== Record extracts

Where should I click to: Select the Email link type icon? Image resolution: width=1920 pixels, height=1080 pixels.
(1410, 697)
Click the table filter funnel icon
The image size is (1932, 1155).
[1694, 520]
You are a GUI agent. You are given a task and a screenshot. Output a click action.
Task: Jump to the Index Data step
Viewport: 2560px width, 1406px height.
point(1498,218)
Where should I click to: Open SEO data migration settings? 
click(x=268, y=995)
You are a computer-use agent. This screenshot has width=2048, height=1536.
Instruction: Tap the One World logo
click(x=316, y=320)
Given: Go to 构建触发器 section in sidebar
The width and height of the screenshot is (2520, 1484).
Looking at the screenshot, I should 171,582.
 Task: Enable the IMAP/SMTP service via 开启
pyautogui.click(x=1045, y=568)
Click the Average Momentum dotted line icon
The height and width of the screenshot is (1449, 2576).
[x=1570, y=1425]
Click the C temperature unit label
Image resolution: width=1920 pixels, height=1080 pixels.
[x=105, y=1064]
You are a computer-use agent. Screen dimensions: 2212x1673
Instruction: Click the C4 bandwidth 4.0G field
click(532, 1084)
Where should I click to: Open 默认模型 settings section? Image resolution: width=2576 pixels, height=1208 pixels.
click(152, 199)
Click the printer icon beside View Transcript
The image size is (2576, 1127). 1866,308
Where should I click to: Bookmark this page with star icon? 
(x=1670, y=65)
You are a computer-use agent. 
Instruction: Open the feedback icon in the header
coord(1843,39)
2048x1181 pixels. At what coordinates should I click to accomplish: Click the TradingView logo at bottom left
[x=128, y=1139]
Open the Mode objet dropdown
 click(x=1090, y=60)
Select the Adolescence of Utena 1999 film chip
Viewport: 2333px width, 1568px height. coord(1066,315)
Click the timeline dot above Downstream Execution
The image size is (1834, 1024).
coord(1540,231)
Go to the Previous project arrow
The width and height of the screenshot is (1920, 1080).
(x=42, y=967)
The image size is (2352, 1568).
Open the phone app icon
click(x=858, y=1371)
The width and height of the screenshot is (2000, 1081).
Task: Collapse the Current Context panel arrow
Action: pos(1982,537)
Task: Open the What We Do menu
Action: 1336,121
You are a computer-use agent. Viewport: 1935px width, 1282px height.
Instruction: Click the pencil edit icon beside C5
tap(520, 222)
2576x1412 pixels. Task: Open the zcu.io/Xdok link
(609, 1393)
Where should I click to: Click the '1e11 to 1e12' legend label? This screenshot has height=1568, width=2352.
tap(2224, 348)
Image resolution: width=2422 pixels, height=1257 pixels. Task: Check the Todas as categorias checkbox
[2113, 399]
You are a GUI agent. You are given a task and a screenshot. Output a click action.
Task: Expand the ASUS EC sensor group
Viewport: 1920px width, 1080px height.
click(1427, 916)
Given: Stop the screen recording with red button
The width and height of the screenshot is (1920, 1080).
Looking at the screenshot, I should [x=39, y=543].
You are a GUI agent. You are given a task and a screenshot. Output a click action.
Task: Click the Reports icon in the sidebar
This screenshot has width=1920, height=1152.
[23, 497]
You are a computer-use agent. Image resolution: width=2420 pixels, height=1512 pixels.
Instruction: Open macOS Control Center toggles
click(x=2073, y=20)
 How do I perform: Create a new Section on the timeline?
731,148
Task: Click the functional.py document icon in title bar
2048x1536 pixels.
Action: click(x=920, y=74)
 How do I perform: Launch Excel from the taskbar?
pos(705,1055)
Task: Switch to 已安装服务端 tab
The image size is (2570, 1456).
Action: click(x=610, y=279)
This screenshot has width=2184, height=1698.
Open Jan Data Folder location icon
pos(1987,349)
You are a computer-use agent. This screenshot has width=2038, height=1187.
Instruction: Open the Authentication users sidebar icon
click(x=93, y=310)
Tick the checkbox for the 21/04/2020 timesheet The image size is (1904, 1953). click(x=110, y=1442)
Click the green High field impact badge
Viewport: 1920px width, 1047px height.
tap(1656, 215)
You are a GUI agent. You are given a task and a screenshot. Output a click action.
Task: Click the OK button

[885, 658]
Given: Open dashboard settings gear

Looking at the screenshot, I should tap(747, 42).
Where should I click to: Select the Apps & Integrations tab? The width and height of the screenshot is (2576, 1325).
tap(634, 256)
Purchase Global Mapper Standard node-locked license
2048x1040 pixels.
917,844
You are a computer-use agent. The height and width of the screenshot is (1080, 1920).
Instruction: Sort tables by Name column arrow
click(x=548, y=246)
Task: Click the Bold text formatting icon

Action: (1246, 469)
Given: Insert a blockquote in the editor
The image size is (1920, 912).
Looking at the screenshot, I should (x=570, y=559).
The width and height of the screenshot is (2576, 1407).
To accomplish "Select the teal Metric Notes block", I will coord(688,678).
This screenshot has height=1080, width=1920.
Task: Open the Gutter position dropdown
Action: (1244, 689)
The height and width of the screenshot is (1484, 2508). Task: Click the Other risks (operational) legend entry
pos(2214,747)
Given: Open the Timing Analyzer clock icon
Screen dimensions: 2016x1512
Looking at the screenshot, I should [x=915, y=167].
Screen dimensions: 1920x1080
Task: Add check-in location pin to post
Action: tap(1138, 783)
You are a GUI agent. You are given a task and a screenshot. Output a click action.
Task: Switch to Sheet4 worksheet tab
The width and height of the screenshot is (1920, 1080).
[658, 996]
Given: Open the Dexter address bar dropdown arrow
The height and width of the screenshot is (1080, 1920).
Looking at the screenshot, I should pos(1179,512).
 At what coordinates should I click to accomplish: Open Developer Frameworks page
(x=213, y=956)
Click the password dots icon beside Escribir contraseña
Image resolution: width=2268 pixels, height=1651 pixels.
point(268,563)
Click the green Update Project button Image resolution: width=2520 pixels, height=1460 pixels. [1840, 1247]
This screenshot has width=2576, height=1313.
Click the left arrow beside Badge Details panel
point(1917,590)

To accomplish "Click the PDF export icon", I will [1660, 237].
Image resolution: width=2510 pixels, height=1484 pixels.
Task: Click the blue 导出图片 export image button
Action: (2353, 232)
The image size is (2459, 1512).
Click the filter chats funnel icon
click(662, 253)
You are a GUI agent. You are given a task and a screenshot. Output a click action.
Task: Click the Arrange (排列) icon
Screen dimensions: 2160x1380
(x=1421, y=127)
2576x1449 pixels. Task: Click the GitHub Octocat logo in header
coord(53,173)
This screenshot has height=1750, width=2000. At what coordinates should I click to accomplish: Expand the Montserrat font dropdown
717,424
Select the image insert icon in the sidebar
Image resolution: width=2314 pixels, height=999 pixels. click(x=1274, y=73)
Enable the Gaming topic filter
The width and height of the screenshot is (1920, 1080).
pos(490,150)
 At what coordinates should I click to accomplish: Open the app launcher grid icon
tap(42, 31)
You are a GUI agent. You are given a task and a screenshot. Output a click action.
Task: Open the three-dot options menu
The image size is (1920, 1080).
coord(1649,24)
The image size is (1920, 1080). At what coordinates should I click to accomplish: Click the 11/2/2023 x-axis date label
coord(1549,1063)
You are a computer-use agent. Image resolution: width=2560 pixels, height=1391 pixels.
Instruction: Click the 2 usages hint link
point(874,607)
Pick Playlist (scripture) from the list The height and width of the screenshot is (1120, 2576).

====

→ **Problem to solve**
Reproduce the lines above, beginning at the line with "Instruction: Open the feedback" and stopping after the line with "Go to the Previous project arrow", exactly as they are.

→ **Written answer**
Instruction: Open the feedback icon in the header
coord(1843,39)
2048x1181 pixels. At what coordinates should I click to accomplish: Click the TradingView logo at bottom left
[x=128, y=1139]
Open the Mode objet dropdown
 click(x=1090, y=60)
Select the Adolescence of Utena 1999 film chip
Viewport: 2333px width, 1568px height. coord(1066,315)
Click the timeline dot above Downstream Execution
The image size is (1834, 1024).
coord(1540,231)
Go to the Previous project arrow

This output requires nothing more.